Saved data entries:

+ + + + + + +

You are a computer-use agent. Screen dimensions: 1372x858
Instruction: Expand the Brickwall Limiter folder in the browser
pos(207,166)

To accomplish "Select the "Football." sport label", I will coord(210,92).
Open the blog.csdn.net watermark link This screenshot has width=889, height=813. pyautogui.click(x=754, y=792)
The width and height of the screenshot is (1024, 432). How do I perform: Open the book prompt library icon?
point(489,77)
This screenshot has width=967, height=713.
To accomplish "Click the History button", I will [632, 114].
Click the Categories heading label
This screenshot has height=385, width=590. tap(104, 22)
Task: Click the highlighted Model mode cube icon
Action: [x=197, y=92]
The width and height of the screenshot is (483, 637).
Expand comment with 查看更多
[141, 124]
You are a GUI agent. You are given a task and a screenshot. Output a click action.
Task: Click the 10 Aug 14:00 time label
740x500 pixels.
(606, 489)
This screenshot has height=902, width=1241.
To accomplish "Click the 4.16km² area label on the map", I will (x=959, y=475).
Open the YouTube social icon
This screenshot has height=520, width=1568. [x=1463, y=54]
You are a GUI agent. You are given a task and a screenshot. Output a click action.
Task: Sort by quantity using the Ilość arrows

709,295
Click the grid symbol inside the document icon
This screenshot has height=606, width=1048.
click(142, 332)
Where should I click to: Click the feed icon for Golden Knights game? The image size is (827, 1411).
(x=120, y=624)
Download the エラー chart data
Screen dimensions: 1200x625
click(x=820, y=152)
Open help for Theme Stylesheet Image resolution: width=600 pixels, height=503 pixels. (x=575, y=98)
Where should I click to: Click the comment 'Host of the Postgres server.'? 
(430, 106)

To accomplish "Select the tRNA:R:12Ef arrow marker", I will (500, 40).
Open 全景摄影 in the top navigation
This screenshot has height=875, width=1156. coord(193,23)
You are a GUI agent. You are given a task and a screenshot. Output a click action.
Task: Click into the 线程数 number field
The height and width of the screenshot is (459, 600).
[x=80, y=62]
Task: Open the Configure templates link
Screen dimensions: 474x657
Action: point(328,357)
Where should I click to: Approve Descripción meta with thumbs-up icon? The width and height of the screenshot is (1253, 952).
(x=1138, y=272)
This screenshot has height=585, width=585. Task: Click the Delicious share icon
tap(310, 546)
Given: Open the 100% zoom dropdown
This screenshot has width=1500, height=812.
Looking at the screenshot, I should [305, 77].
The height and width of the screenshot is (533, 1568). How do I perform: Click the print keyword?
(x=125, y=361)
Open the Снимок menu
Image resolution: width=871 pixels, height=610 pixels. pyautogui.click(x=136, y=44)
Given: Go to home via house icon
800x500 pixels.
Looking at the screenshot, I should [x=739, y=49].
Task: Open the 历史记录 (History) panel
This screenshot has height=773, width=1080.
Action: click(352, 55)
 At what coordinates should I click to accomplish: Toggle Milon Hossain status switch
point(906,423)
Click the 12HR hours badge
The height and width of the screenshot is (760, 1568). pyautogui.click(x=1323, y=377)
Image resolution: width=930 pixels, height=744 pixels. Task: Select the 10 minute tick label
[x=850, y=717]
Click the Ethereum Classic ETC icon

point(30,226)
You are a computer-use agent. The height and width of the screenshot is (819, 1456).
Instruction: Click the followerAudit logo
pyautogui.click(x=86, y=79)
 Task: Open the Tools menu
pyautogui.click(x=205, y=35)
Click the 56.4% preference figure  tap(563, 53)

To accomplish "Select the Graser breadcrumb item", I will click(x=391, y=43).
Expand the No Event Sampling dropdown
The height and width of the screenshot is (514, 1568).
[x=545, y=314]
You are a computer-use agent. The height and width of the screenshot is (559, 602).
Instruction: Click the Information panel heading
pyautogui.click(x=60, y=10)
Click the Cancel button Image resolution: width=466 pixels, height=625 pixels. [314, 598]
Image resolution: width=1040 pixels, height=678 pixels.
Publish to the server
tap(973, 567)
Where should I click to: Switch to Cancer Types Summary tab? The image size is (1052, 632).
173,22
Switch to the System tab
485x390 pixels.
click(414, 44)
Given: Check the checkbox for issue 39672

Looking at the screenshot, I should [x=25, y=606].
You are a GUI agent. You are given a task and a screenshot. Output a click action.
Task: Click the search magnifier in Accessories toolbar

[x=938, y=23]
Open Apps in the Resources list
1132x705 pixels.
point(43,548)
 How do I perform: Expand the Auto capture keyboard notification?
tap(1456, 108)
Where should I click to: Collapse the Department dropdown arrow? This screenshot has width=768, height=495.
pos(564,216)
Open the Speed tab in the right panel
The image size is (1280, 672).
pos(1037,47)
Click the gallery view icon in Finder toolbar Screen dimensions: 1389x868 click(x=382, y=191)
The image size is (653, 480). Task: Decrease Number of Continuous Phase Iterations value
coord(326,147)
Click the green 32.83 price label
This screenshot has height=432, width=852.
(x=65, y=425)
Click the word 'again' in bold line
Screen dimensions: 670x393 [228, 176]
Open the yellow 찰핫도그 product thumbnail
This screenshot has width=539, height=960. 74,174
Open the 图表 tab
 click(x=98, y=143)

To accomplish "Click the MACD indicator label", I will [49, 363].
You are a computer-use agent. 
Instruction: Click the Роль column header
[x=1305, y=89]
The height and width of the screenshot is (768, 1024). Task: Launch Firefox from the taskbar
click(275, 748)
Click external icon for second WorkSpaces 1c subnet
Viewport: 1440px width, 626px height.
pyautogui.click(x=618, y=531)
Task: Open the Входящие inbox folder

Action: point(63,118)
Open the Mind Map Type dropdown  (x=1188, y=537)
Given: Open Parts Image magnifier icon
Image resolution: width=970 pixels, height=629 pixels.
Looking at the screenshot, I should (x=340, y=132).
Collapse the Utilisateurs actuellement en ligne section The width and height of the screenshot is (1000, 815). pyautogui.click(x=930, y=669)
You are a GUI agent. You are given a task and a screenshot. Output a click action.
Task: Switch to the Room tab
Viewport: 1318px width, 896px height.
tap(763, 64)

+ + + + + + +

▶ [Work task]:
Every record above must be printed again exactly as it stands.

▶ [Task output]:
You are a computer-use agent. Screen dimensions: 1372x858
Instruction: Expand the Brickwall Limiter folder in the browser
pos(207,166)

To accomplish "Select the "Football." sport label", I will coord(210,92).
Open the blog.csdn.net watermark link This screenshot has width=889, height=813. pyautogui.click(x=754, y=792)
The width and height of the screenshot is (1024, 432). How do I perform: Open the book prompt library icon?
point(489,77)
This screenshot has width=967, height=713.
To accomplish "Click the History button", I will [632, 114].
Click the Categories heading label
This screenshot has height=385, width=590. tap(104, 22)
Task: Click the highlighted Model mode cube icon
Action: [x=197, y=92]
The width and height of the screenshot is (483, 637).
Expand comment with 查看更多
[141, 124]
You are a GUI agent. You are given a task and a screenshot. Output a click action.
Task: Click the 10 Aug 14:00 time label
740x500 pixels.
(606, 489)
This screenshot has height=902, width=1241.
To accomplish "Click the 4.16km² area label on the map", I will (x=959, y=475).
Open the YouTube social icon
This screenshot has height=520, width=1568. [x=1463, y=54]
You are a GUI agent. You are given a task and a screenshot. Output a click action.
Task: Sort by quantity using the Ilość arrows

709,295
Click the grid symbol inside the document icon
This screenshot has height=606, width=1048.
click(142, 332)
Where should I click to: Click the feed icon for Golden Knights game? The image size is (827, 1411).
(x=120, y=624)
Download the エラー chart data
Screen dimensions: 1200x625
click(x=820, y=152)
Open help for Theme Stylesheet Image resolution: width=600 pixels, height=503 pixels. (x=575, y=98)
Where should I click to: Click the comment 'Host of the Postgres server.'? 
(430, 106)

To accomplish "Select the tRNA:R:12Ef arrow marker", I will (500, 40).
Open 全景摄影 in the top navigation
This screenshot has height=875, width=1156. coord(193,23)
You are a GUI agent. You are given a task and a screenshot. Output a click action.
Task: Click into the 线程数 number field
The height and width of the screenshot is (459, 600).
[x=80, y=62]
Task: Open the Configure templates link
Screen dimensions: 474x657
Action: point(328,357)
Where should I click to: Approve Descripción meta with thumbs-up icon? The width and height of the screenshot is (1253, 952).
(x=1138, y=272)
This screenshot has height=585, width=585. Task: Click the Delicious share icon
tap(310, 546)
Given: Open the 100% zoom dropdown
This screenshot has width=1500, height=812.
Looking at the screenshot, I should [305, 77].
The height and width of the screenshot is (533, 1568). How do I perform: Click the print keyword?
(x=125, y=361)
Open the Снимок menu
Image resolution: width=871 pixels, height=610 pixels. pyautogui.click(x=136, y=44)
Given: Go to home via house icon
800x500 pixels.
Looking at the screenshot, I should [x=739, y=49].
Task: Open the 历史记录 (History) panel
This screenshot has height=773, width=1080.
Action: click(352, 55)
 At what coordinates should I click to accomplish: Toggle Milon Hossain status switch
point(906,423)
Click the 12HR hours badge
The height and width of the screenshot is (760, 1568). pyautogui.click(x=1323, y=377)
Image resolution: width=930 pixels, height=744 pixels. Task: Select the 10 minute tick label
[x=850, y=717]
Click the Ethereum Classic ETC icon

point(30,226)
You are a computer-use agent. The height and width of the screenshot is (819, 1456).
Instruction: Click the followerAudit logo
pyautogui.click(x=86, y=79)
 Task: Open the Tools menu
pyautogui.click(x=205, y=35)
Click the 56.4% preference figure  tap(563, 53)

To accomplish "Select the Graser breadcrumb item", I will click(x=391, y=43).
Expand the No Event Sampling dropdown
The height and width of the screenshot is (514, 1568).
[x=545, y=314]
You are a computer-use agent. The height and width of the screenshot is (559, 602).
Instruction: Click the Information panel heading
pyautogui.click(x=60, y=10)
Click the Cancel button Image resolution: width=466 pixels, height=625 pixels. [314, 598]
Image resolution: width=1040 pixels, height=678 pixels.
Publish to the server
tap(973, 567)
Where should I click to: Switch to Cancer Types Summary tab? The image size is (1052, 632).
173,22
Switch to the System tab
485x390 pixels.
click(414, 44)
Given: Check the checkbox for issue 39672

Looking at the screenshot, I should [x=25, y=606].
You are a GUI agent. You are given a task and a screenshot. Output a click action.
Task: Click the search magnifier in Accessories toolbar

[x=938, y=23]
Open Apps in the Resources list
1132x705 pixels.
point(43,548)
 How do I perform: Expand the Auto capture keyboard notification?
tap(1456, 108)
Where should I click to: Collapse the Department dropdown arrow? This screenshot has width=768, height=495.
pos(564,216)
Open the Speed tab in the right panel
The image size is (1280, 672).
pos(1037,47)
Click the gallery view icon in Finder toolbar Screen dimensions: 1389x868 click(x=382, y=191)
The image size is (653, 480). Task: Decrease Number of Continuous Phase Iterations value
coord(326,147)
Click the green 32.83 price label
This screenshot has height=432, width=852.
(x=65, y=425)
Click the word 'again' in bold line
Screen dimensions: 670x393 [228, 176]
Open the yellow 찰핫도그 product thumbnail
This screenshot has width=539, height=960. 74,174
Open the 图表 tab
 click(x=98, y=143)

To accomplish "Click the MACD indicator label", I will [49, 363].
You are a computer-use agent. 
Instruction: Click the Роль column header
[x=1305, y=89]
The height and width of the screenshot is (768, 1024). Task: Launch Firefox from the taskbar
click(275, 748)
Click external icon for second WorkSpaces 1c subnet
Viewport: 1440px width, 626px height.
pyautogui.click(x=618, y=531)
Task: Open the Входящие inbox folder

Action: point(63,118)
Open the Mind Map Type dropdown  (x=1188, y=537)
Given: Open Parts Image magnifier icon
Image resolution: width=970 pixels, height=629 pixels.
Looking at the screenshot, I should (x=340, y=132).
Collapse the Utilisateurs actuellement en ligne section The width and height of the screenshot is (1000, 815). pyautogui.click(x=930, y=669)
You are a GUI agent. You are given a task and a screenshot. Output a click action.
Task: Switch to the Room tab
Viewport: 1318px width, 896px height.
tap(763, 64)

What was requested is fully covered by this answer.